BEGIN SUPPLIED ENTRIES

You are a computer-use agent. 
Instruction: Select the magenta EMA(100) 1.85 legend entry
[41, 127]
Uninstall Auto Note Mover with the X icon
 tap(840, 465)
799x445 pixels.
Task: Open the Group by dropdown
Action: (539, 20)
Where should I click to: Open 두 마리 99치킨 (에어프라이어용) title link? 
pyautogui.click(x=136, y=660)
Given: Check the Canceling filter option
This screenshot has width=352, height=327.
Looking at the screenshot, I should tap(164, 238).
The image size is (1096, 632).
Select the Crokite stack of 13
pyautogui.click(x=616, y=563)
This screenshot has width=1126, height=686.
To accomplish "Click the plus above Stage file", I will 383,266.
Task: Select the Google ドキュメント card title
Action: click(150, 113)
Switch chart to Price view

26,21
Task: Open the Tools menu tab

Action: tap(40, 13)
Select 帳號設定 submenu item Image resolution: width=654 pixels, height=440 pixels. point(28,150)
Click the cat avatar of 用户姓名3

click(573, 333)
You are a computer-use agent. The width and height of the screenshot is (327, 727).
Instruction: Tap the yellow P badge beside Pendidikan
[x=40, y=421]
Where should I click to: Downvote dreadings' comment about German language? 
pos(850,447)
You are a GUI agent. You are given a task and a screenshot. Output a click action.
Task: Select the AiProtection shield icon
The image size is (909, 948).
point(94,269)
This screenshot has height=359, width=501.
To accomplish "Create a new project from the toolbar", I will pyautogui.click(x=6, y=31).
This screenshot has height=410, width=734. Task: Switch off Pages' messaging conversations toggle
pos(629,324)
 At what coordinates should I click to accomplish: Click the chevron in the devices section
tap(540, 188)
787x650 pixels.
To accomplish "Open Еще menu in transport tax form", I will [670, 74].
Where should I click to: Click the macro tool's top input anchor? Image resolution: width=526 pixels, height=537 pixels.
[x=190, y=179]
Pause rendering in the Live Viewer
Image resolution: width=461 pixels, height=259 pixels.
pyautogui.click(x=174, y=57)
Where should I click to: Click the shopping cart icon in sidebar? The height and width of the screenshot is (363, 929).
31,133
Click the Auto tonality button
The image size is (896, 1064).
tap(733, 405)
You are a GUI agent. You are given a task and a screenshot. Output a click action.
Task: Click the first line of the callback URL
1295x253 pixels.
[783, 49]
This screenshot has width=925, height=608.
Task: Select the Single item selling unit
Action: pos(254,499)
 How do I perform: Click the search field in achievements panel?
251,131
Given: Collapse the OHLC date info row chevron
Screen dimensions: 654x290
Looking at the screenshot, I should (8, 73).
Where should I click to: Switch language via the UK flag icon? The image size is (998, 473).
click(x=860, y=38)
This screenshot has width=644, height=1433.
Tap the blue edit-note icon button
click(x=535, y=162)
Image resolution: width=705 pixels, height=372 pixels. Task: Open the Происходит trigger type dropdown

END SUPPLIED ENTRIES

Output all of the data again, exactly.

• **RESPONSE FOR THIS EXERCISE**:
You are a computer-use agent. 
Instruction: Select the magenta EMA(100) 1.85 legend entry
[41, 127]
Uninstall Auto Note Mover with the X icon
 tap(840, 465)
799x445 pixels.
Task: Open the Group by dropdown
Action: (539, 20)
Where should I click to: Open 두 마리 99치킨 (에어프라이어용) title link? 
pyautogui.click(x=136, y=660)
Given: Check the Canceling filter option
This screenshot has width=352, height=327.
Looking at the screenshot, I should tap(164, 238).
The image size is (1096, 632).
Select the Crokite stack of 13
pyautogui.click(x=616, y=563)
This screenshot has width=1126, height=686.
To accomplish "Click the plus above Stage file", I will 383,266.
Task: Select the Google ドキュメント card title
Action: click(150, 113)
Switch chart to Price view

26,21
Task: Open the Tools menu tab

Action: tap(40, 13)
Select 帳號設定 submenu item Image resolution: width=654 pixels, height=440 pixels. point(28,150)
Click the cat avatar of 用户姓名3

click(573, 333)
You are a computer-use agent. The width and height of the screenshot is (327, 727).
Instruction: Tap the yellow P badge beside Pendidikan
[x=40, y=421]
Where should I click to: Downvote dreadings' comment about German language? 
pos(850,447)
You are a GUI agent. You are given a task and a screenshot. Output a click action.
Task: Select the AiProtection shield icon
The image size is (909, 948).
point(94,269)
This screenshot has height=359, width=501.
To accomplish "Create a new project from the toolbar", I will pyautogui.click(x=6, y=31).
This screenshot has height=410, width=734. Task: Switch off Pages' messaging conversations toggle
pos(629,324)
 At what coordinates should I click to accomplish: Click the chevron in the devices section
tap(540, 188)
787x650 pixels.
To accomplish "Open Еще menu in transport tax form", I will [670, 74].
Where should I click to: Click the macro tool's top input anchor? Image resolution: width=526 pixels, height=537 pixels.
[x=190, y=179]
Pause rendering in the Live Viewer
Image resolution: width=461 pixels, height=259 pixels.
pyautogui.click(x=174, y=57)
Where should I click to: Click the shopping cart icon in sidebar? The height and width of the screenshot is (363, 929).
31,133
Click the Auto tonality button
The image size is (896, 1064).
tap(733, 405)
You are a GUI agent. You are given a task and a screenshot. Output a click action.
Task: Click the first line of the callback URL
1295x253 pixels.
[783, 49]
This screenshot has width=925, height=608.
Task: Select the Single item selling unit
Action: pos(254,499)
 How do I perform: Click the search field in achievements panel?
251,131
Given: Collapse the OHLC date info row chevron
Screen dimensions: 654x290
Looking at the screenshot, I should (8, 73).
Where should I click to: Switch language via the UK flag icon? The image size is (998, 473).
click(x=860, y=38)
This screenshot has width=644, height=1433.
Tap the blue edit-note icon button
click(x=535, y=162)
Image resolution: width=705 pixels, height=372 pixels. Task: Open the Происходит trigger type dropdown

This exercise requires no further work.